BEGIN Given text
Characteristics of lead adaptation in a rat kidney cell line. I. Uptake and subcellular and subnuclear distribution of lead.

Two sublines of normal rat kidney cell (NRK 52-E) that are resistant to 5 and 10 microM lead nitrate have been developed and characterized. The cellular and nuclear uptake of 210Pb, as well as the subnuclear distribution, was unchanged by lead adaptation: it remained at values of 2.3-6.6 pmole 210Pb/microgram protein/h. Also no difference in the slope of the curve of the uptake rate of the three cell types could be detected. Studies of the nuclear uptake of 210Pb showed that in both normal and lead-adapted cells the major lead fraction was associated with the chromatin and mostly (63-67%) with the nuclear proteins. Electron microscopic studies demonstrated that particulate lead was taken up in all lead-exposed cells. It was concluded that development of resistance to lead does not arise from a reduced rate of cellular uptake, from increased excretion, or from changes in nuclear uptake or in the subnuclear distribution within the cells.

Characteristics of lead adaptation in a rat kidney cell line. II. Effect on DNA synthesis, protein synthesis, and gene expression.
END Given text
● **Check your understanding**
- 1) For each statement, say yes or no depending on whether the lead adaptation text supports it, and quote the words that decide it.
(a) Lead adaptation changed the cellular uptake of 210Pb.
(b) Particulate lead was taken up in all lead-exposed cells.
(c) In the nucleus, most of the lead was associated with the nuclear membrane.
- 2) Please answer these questions using the lead adaptation text.
(a) Which lead nitrate concentrations are the two sublines resistant to?
(b) What share of the nuclear lead was associated with the nuclear proteins?
(c) What kind of studies showed that particulate lead was taken up?
- 3) Resume the lead adaptation text after its last line and write what comes next.
BEGIN Provided data
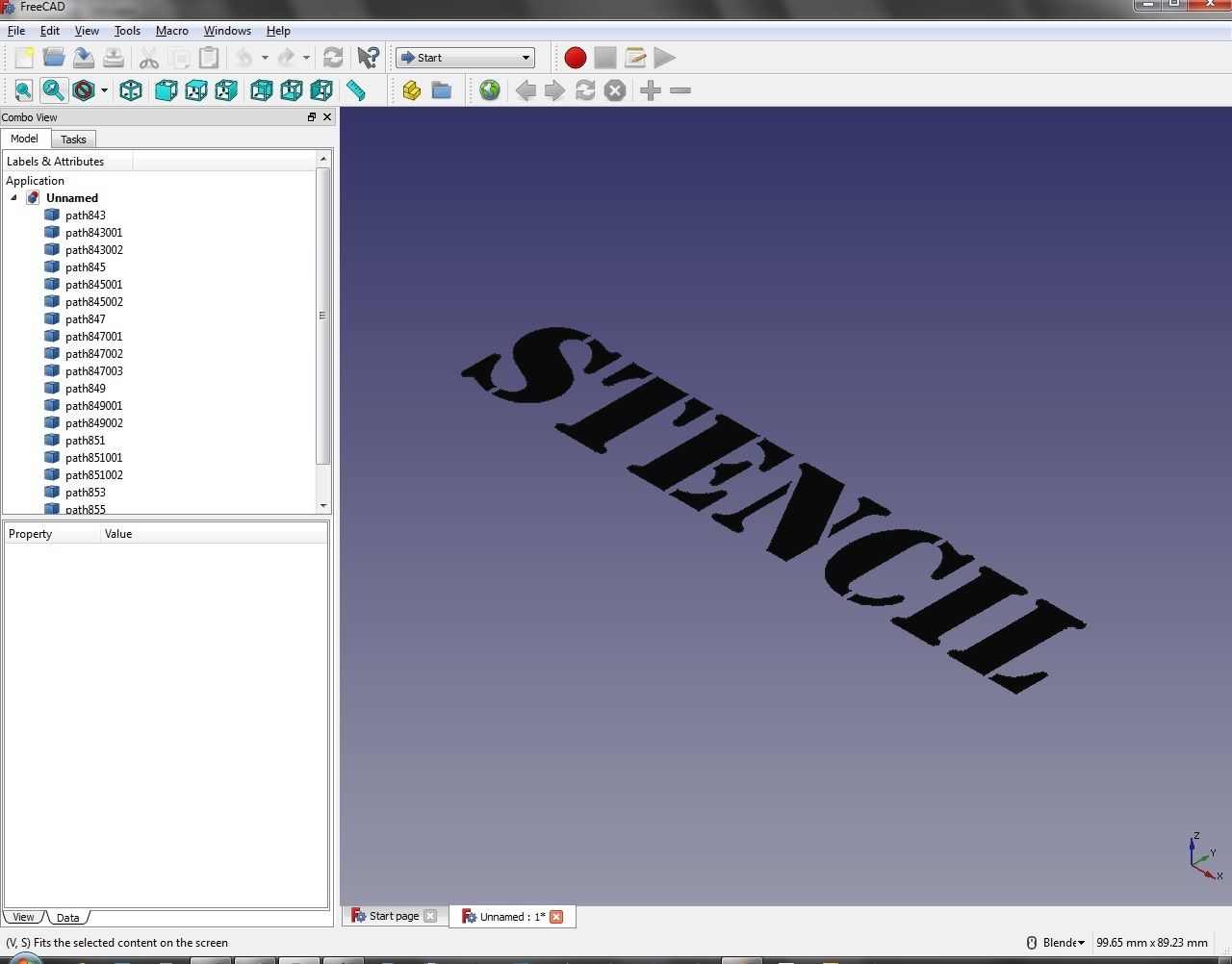The width and height of the screenshot is (1232, 964).
Task: Select the Fit All view icon
Action: (23, 90)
END Provided data
● **Answers in order**
- 1)
(a) No: "The cellular and nuclear uptake of 210Pb, as well as the subnuclear distribution, was unchanged by lead adaptation"
(b) Yes: "Electron microscopic studies demonstrated that particulate lead was taken up in all lead-exposed cells."
(c) No: "the major lead fraction was associated with the chromatin and mostly (63-67%) with the nuclear proteins"

- 2)
(a) 5 and 10 microM
(b) 63-67%
(c) Electron microscopic studies

- 3)
The effects of adaptation of normal rat kidney cells (NRK 52-E) to growth in 5 or 10 microM lead nitrate on the rates of DNA synthesis and on the rate and pattern of protein synthesis was studied. The rate of [3H]thymidine incorporation into DNA was increased in normal cells, but remained unchanged in one lead-adapted cell line (only 5 microM NRK studied). Increased rates of [3H]leucine incorporation into nonadapted NRK cells were found only at times up to 3 h; in contrast, the lead-adapted cells showed such increases only at longer times. The most pronounced differences between normal and lead-adapted cells were found with lead concentrations of 10 or 50 microM lead nitrate. Lead-adapted control cells incorporated 170% of the [3H]leucine taken up by nonadapted cells. In both adapted and nonadapted cells the pattern of synthesis of specific proteins showed varied and dose-dependent differences between the three cell sublines examined. The changed sensitivity of both DNA and protein synthesis following lead exposure appears to be a potent parameter in the development of resistance, perhaps through the development of specific lead-binding proteins.